__DESCRIPTION OF THE TASK__: In the entries below, which lines run from the one containing "Navigate to 基本信息 via content navigation" to the one containing "Given: Click the orange Bitcoin coin icon"? Copy exactly those lines, ends included, and no others.

__PROVIDED RECORDS__:

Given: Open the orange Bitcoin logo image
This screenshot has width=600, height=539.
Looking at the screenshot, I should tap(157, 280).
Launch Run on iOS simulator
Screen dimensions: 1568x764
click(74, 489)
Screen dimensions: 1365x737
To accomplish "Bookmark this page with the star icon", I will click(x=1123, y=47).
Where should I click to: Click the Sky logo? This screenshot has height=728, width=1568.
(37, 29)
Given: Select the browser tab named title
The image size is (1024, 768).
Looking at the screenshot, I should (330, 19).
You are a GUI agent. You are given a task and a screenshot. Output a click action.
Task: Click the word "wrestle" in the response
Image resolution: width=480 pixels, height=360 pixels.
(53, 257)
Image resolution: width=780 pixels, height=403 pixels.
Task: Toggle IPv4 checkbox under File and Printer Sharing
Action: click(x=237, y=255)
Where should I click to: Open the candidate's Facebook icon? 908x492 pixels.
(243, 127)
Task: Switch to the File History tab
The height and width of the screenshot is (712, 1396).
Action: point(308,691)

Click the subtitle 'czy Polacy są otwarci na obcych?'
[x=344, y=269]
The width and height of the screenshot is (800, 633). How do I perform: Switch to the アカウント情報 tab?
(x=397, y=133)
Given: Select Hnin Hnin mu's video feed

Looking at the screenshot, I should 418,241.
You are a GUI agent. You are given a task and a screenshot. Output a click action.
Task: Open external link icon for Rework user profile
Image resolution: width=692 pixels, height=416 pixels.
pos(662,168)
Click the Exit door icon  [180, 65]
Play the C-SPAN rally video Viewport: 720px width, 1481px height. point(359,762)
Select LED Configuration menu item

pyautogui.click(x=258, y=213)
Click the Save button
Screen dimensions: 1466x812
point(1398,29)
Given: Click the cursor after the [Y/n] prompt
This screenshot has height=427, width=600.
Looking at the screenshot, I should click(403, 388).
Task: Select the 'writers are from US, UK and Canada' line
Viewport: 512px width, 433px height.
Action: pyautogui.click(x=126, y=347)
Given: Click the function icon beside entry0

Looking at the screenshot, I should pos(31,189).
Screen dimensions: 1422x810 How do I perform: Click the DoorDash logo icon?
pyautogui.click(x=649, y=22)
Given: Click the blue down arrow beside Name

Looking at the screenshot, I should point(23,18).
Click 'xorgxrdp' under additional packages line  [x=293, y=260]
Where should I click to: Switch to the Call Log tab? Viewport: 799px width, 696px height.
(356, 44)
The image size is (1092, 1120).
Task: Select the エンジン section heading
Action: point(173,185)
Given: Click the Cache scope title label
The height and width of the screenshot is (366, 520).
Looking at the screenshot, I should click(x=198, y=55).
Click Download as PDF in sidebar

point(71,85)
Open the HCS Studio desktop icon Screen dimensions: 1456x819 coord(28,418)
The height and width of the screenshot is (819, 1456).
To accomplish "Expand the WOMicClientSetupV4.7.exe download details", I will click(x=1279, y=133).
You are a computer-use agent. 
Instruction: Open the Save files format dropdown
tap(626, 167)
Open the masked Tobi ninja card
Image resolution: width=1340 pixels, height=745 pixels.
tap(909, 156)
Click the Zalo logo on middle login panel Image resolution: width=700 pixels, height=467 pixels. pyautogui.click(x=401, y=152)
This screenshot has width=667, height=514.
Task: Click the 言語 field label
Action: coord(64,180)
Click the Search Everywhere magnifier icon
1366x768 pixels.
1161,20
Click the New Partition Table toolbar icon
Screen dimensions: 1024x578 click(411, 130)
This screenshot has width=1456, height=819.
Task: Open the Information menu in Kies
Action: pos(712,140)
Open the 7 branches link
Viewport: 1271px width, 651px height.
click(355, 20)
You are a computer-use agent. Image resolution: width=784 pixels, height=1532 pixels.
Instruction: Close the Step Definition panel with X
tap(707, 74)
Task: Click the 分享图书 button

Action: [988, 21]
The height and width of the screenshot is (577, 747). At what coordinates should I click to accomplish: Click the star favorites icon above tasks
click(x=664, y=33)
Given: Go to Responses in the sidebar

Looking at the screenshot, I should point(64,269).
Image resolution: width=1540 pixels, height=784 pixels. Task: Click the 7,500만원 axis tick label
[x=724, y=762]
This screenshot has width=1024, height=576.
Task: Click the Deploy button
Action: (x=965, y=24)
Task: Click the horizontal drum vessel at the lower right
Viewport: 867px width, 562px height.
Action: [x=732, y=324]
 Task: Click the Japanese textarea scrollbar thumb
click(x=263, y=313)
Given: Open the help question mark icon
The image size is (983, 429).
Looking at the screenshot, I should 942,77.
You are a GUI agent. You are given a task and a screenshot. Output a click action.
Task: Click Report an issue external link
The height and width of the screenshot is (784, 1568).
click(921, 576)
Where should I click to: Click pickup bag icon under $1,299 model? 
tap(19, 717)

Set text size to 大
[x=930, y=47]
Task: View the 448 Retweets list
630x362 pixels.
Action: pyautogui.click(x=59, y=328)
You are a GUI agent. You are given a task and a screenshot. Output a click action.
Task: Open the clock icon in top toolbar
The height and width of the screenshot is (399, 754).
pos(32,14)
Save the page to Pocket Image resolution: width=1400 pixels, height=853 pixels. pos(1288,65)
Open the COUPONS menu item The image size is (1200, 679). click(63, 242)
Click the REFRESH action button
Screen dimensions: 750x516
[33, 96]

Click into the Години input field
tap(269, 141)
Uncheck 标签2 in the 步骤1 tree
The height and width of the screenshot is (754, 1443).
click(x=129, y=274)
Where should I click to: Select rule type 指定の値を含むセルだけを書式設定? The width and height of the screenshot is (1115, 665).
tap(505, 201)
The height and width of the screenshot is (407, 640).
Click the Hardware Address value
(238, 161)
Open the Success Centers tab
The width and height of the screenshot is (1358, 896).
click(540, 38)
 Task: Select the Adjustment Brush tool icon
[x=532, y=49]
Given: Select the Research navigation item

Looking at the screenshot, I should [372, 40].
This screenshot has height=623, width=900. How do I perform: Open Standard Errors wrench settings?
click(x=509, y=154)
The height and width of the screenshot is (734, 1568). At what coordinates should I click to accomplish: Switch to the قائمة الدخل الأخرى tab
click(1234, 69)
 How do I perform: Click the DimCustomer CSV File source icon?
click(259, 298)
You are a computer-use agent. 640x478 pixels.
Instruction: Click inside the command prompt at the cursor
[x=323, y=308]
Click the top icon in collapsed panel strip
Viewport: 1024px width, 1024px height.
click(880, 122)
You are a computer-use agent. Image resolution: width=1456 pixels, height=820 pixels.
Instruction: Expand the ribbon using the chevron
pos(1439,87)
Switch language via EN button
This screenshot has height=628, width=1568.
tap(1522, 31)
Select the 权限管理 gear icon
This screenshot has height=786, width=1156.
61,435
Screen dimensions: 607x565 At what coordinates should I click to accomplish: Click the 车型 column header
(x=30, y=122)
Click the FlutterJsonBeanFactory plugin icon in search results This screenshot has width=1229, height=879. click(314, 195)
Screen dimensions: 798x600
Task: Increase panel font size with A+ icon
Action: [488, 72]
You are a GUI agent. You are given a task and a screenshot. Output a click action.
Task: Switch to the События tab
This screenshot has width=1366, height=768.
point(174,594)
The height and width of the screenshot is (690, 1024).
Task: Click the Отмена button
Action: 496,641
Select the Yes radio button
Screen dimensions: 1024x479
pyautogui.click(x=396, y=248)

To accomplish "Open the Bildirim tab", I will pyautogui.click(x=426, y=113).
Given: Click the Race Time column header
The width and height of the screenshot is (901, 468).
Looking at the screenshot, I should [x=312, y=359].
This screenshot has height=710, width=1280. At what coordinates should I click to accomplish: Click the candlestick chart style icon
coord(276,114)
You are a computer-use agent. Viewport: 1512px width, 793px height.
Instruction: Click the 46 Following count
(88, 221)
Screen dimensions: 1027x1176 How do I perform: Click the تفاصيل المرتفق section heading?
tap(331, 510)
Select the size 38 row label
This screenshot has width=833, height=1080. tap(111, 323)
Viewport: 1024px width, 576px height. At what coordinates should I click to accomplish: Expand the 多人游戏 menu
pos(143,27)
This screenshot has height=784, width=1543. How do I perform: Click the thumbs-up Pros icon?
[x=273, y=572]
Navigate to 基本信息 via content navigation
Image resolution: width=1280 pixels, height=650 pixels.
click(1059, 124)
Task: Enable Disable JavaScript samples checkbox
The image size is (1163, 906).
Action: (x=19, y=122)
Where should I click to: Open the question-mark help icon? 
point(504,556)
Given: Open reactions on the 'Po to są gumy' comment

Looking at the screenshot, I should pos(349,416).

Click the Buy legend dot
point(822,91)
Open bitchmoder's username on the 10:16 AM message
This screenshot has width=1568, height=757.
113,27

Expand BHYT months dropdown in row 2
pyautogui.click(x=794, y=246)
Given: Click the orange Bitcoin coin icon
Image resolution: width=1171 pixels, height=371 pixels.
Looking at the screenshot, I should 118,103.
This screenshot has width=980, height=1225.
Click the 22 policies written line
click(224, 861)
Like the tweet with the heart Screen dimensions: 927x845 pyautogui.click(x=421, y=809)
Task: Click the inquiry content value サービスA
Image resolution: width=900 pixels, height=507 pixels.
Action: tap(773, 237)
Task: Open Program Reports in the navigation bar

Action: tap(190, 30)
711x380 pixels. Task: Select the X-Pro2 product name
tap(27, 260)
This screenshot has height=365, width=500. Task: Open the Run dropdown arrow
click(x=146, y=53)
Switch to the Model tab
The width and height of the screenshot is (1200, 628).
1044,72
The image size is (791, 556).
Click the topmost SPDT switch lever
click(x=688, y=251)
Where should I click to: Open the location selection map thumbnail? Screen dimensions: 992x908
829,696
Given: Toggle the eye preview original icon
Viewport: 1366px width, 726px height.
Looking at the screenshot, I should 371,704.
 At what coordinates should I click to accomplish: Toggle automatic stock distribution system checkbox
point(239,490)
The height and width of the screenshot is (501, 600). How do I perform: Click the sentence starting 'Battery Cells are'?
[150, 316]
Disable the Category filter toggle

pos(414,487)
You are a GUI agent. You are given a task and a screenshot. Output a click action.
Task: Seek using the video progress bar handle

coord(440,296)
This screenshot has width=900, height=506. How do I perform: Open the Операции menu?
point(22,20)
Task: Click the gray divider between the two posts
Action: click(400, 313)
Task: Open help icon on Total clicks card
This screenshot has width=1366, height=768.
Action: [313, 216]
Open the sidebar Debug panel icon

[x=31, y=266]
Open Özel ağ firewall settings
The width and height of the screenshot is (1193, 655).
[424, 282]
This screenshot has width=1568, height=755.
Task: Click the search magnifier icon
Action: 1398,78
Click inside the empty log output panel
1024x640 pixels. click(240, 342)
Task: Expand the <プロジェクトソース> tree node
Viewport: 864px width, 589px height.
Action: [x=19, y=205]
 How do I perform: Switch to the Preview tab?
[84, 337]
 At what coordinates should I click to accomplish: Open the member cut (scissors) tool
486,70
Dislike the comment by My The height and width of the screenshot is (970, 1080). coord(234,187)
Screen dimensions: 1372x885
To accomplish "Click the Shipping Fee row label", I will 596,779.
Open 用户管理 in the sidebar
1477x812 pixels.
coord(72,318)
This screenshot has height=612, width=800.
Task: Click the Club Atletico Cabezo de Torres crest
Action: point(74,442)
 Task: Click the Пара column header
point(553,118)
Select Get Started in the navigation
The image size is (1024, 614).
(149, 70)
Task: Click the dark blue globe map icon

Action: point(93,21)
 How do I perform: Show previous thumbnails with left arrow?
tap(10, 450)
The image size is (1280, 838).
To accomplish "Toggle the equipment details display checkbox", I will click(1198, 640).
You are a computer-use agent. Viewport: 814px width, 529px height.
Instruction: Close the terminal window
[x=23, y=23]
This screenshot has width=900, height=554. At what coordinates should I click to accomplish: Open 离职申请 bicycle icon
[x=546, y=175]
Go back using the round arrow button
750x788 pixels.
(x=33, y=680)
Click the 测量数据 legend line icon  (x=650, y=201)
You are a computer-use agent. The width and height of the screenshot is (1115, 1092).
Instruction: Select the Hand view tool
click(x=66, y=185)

__SOLVED EXERCISE__:
Navigate to 基本信息 via content navigation
Image resolution: width=1280 pixels, height=650 pixels.
click(1059, 124)
Task: Enable Disable JavaScript samples checkbox
The image size is (1163, 906).
Action: (x=19, y=122)
Where should I click to: Open the question-mark help icon? 
point(504,556)
Given: Open reactions on the 'Po to są gumy' comment

Looking at the screenshot, I should pos(349,416).

Click the Buy legend dot
point(822,91)
Open bitchmoder's username on the 10:16 AM message
This screenshot has width=1568, height=757.
113,27

Expand BHYT months dropdown in row 2
pyautogui.click(x=794, y=246)
Given: Click the orange Bitcoin coin icon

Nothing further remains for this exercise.